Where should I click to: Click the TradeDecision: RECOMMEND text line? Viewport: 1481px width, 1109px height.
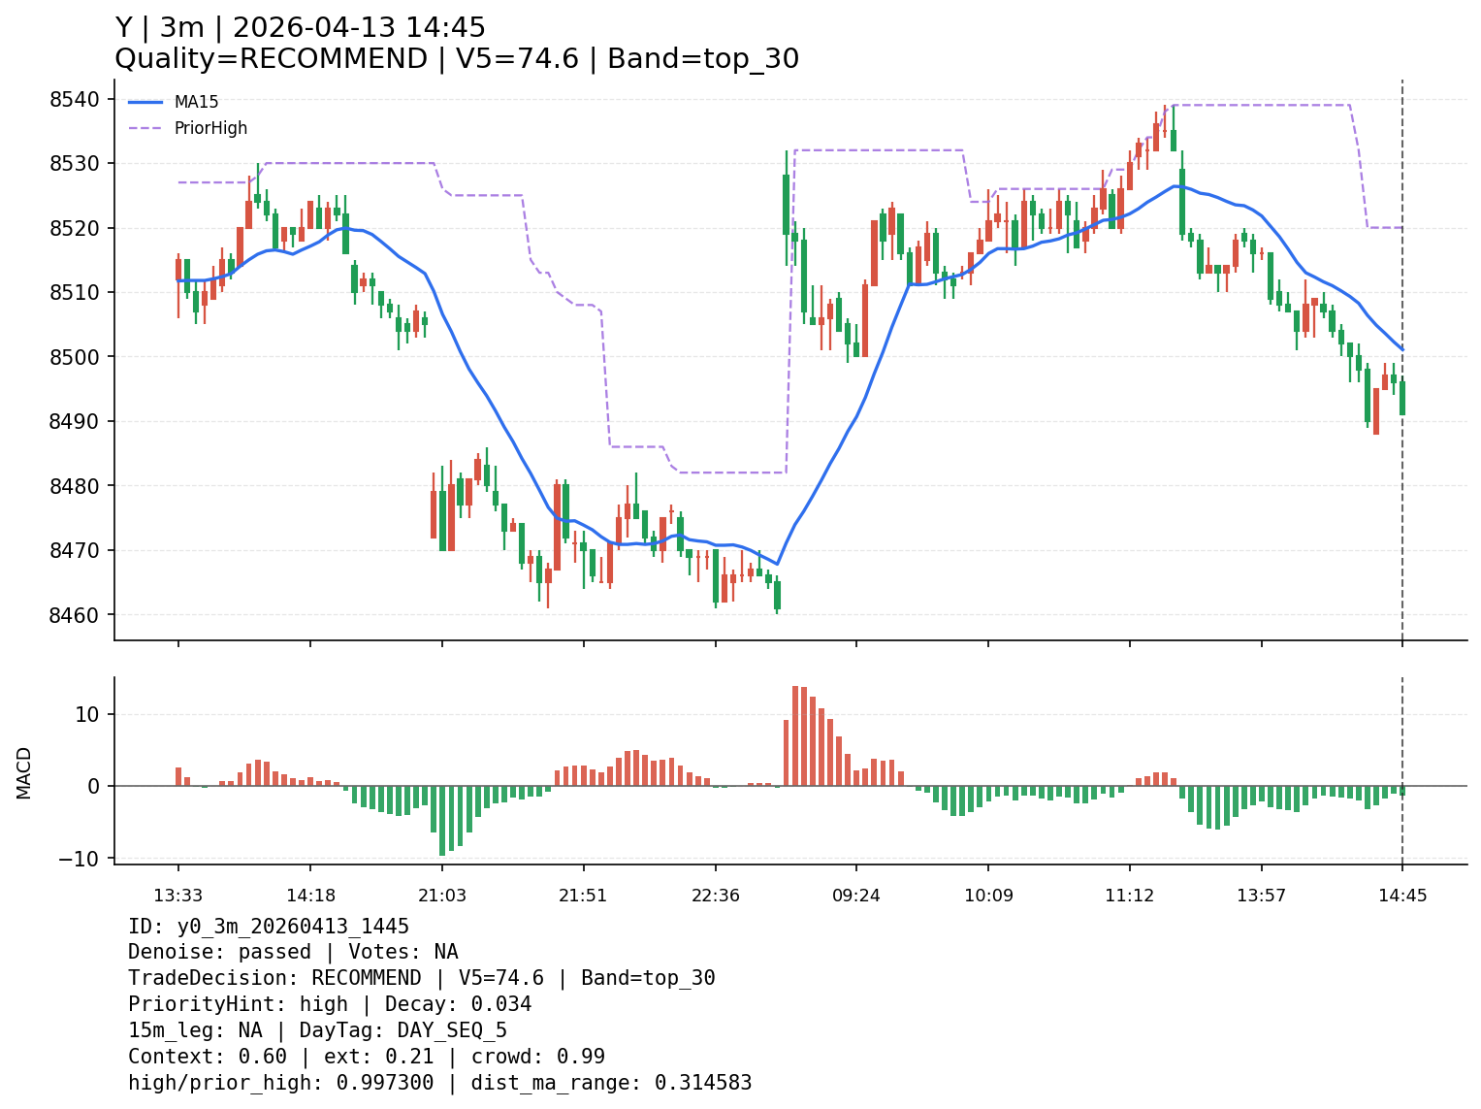(421, 978)
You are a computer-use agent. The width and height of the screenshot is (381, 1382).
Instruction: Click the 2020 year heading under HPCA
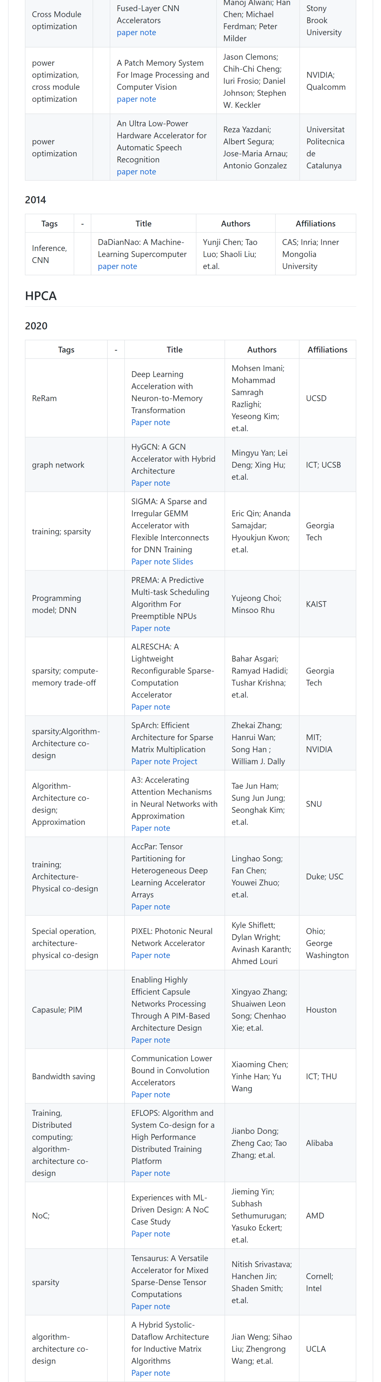pos(36,326)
□ □ □ □
Try it — Pictures aside, repeat every line of the data above exactly.

Result —
Where should I click to: Click the TradeDecision: RECOMMEND text line? Viewport: 1481px width, 1109px height.
(421, 978)
You are a computer-use agent. The width and height of the screenshot is (381, 1382).
Instruction: Click the 2020 year heading under HPCA
pos(36,326)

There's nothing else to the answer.